Once each booster segment is insulated and lined, they are filled with about 280,000 pounds of propellant and allowed to solidify. They undergo several rounds of X-ray and ultrasonic inspections before being certified for launch.
NASA and Orbital ATK have successfully completed three, full-scale development test firings of the five-segment booster. The first SLS qualification test for the booster is scheduled for March 11 at Orbital ATK ‘s test area in Promontory.
The two-minute, full-duration static test is a significant milestone for the program and will support qualification of the booster design for performance at the highest end of the motor’s accepted propellant temperature range.
“Years of extensive work and testing have gone into preparing us for this qualification test,” said Alex Priskos, manager of the SLS Boosters Office at Marshall. “We can’t stress enough what a big deal this is in preparing the rocket for flight.”
Some 103 design objectives will be measured through more than 534 instrumentation channels on the booster. The booster will be heated to 90 degrees Fahrenheit to measure solid rocket booster performance at high temperatures upon ignition, as well as to demonstrate that it meets applicable ballistic requirements.
This test will continue to advance understanding of five-segment solid rocket motor performance and will specifically assess performance at the highest end of the motor’s accepted propellant temperature range. Once qualification is complete, the solid rocket motor will be certified to fly at propellant temperatures ranging between 40-90 degrees Fahrenheit.
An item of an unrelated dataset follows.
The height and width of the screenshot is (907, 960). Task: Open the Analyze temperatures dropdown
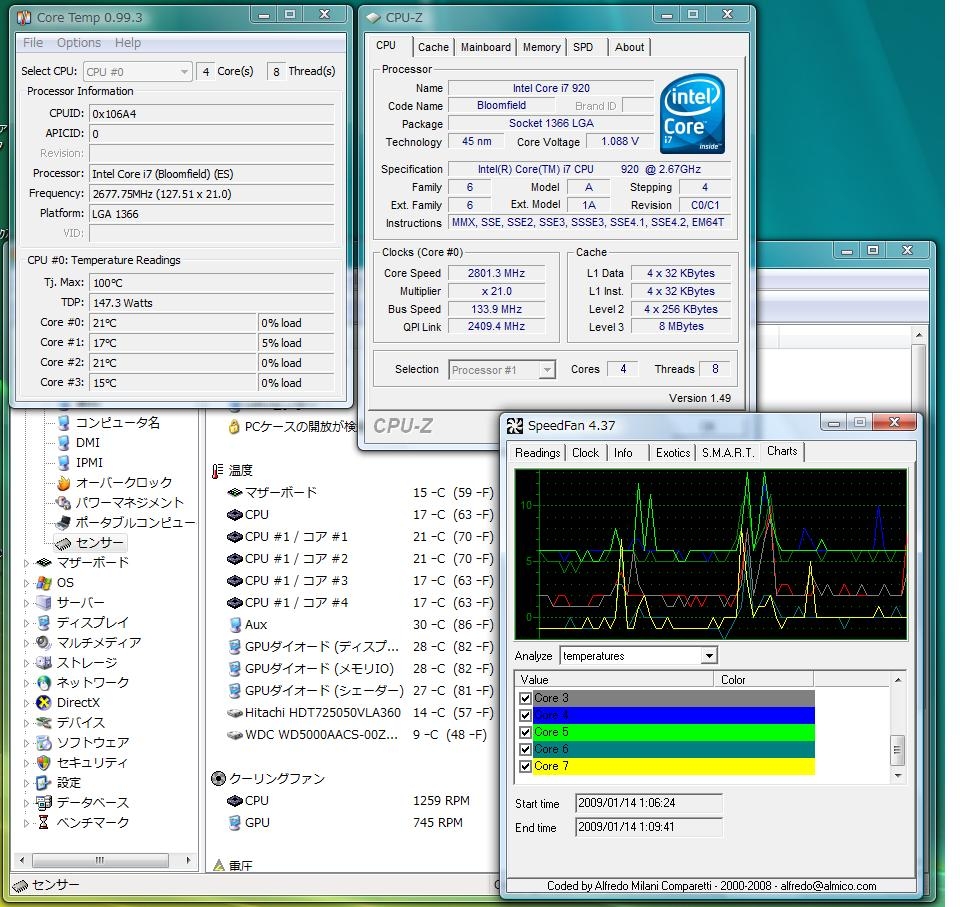(708, 656)
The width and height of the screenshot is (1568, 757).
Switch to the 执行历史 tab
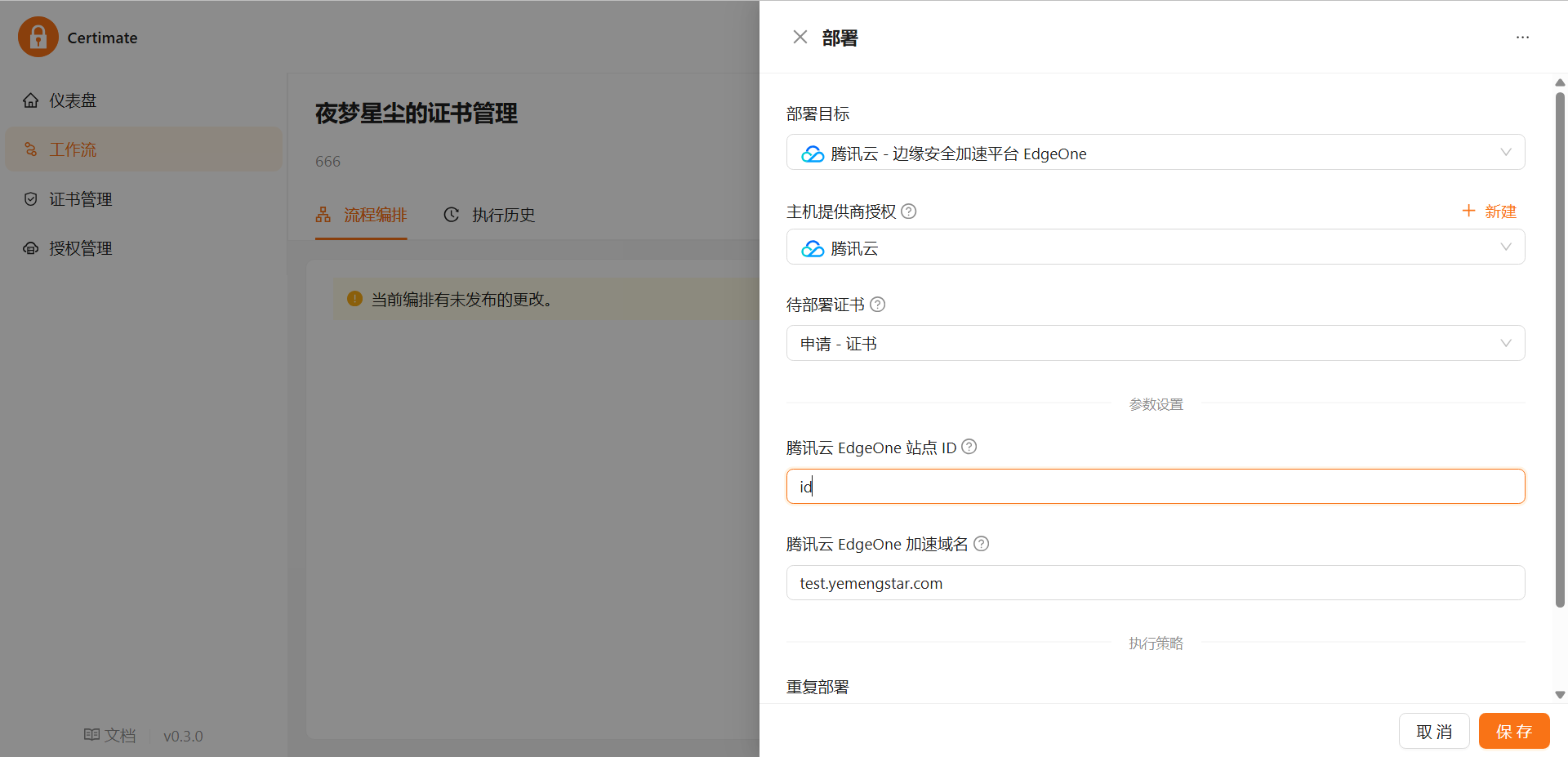pyautogui.click(x=489, y=215)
Other objectives include data gathering on vital motor upgrades, such as the new insulation and propellant liner and the redesigned nozzle, which increases the robustness of the design.
Once this test and a second, low-temperature test planned for early 2016 are complete, the hardware testing to support qualification will be complete. The boosters will then be ready to proceed toward the first flight of SLS.
Assembly and Launch
The motor segments will be transported by rail to NASA’s Kennedy Space Center in Florida, where they will join the forward and aft skirt assemblies. Once the boosters are assembled and checked out, they will be mated with the SLS core stage in the Vehicle Assembly Building at Kennedy.
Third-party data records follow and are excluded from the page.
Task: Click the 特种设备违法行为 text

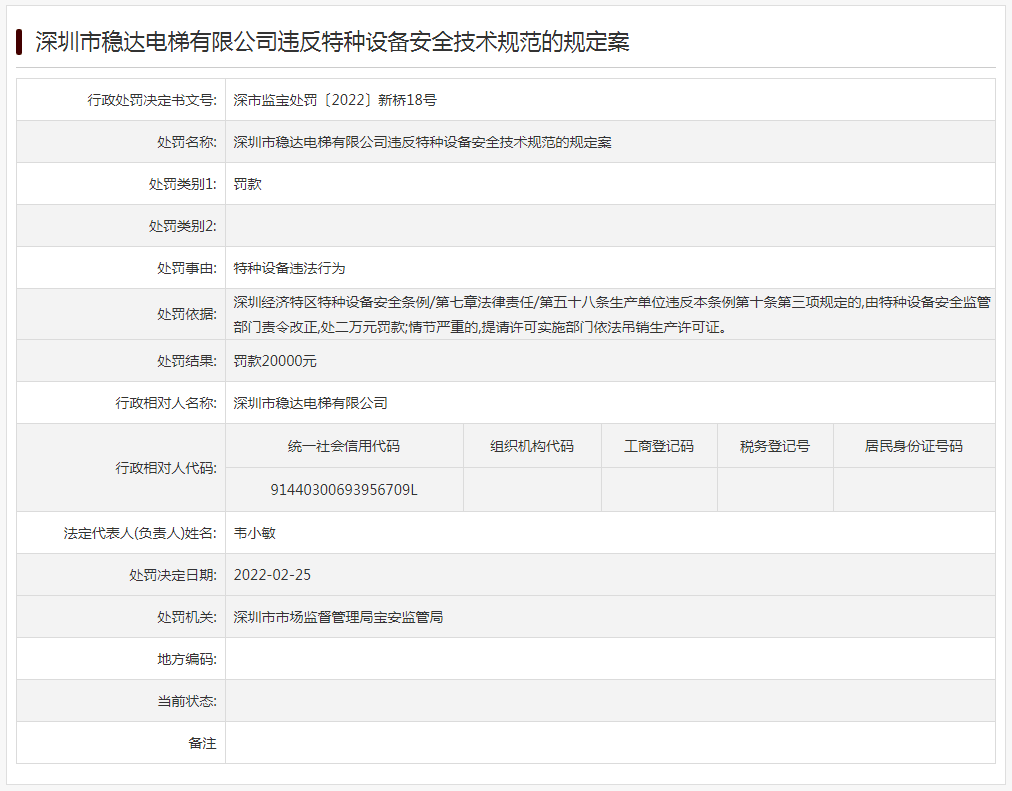Action: click(x=289, y=268)
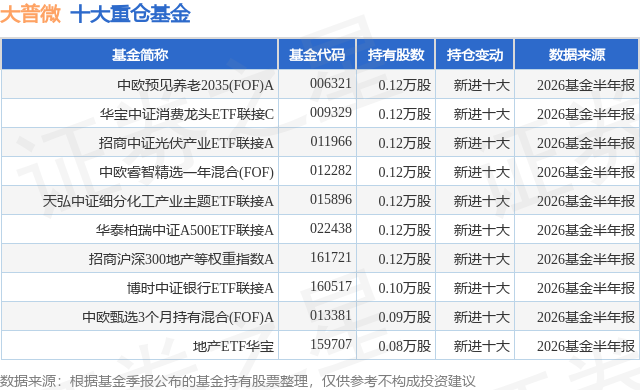Click the 十大重仓基金 heading
This screenshot has height=390, width=640.
[131, 14]
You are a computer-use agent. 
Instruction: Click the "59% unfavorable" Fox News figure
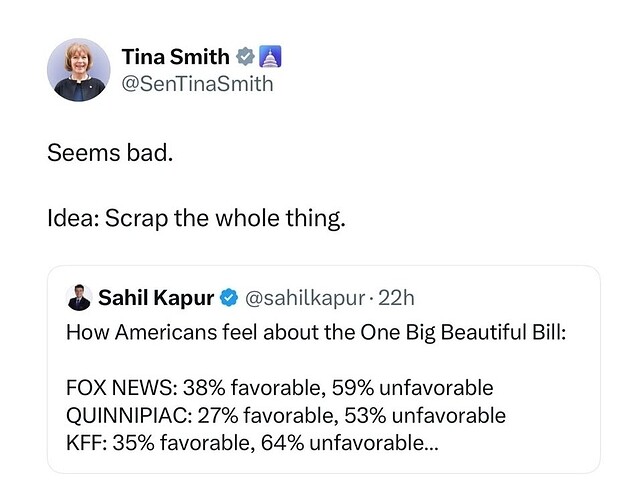pos(412,388)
When the rocket is on the pad for launch, NASA control operations personnel will send a signal commanding the thrust vector control startup and nozzle steering checkout. A command from the SLS vehicle flight computers to the booster igniter at the top of each booster starts the burn of the propellant along the entire, inside length of the five-segment motor.
The gasses from combustion are expelled through the nozzle creating thrust. When in flight, the booster burns for approximately 126 seconds before separating from the core stage. Small solid rocket motors push the booster down and away from the SLS as it continues into space. The boosters fall into the Atlantic Ocean and, by design, are expendable.
“We don’t need to recover the boosters because we have saved enough booster hardware to advance them for SLS specifications, resulting in cost savings,” said Bruce Tiller, deputy manager of the SLS Boosters Office at Marshall. “Removing all the parachutes and their associated infrastructure lifts many thousands of pounds off the vehicle and improves performance to carry more payload.”
The first flight test of the SLS will feature a configuration for a 70-metric-ton (77-ton) lift capacity and carry an uncrewed Orion spacecraft beyond low-Earth orbit to test the performance of the integrated system. As the SLS evolves, it will provide an unprecedented lift capability of 130 metric tons (143 tons) to enable missions even farther into our solar system.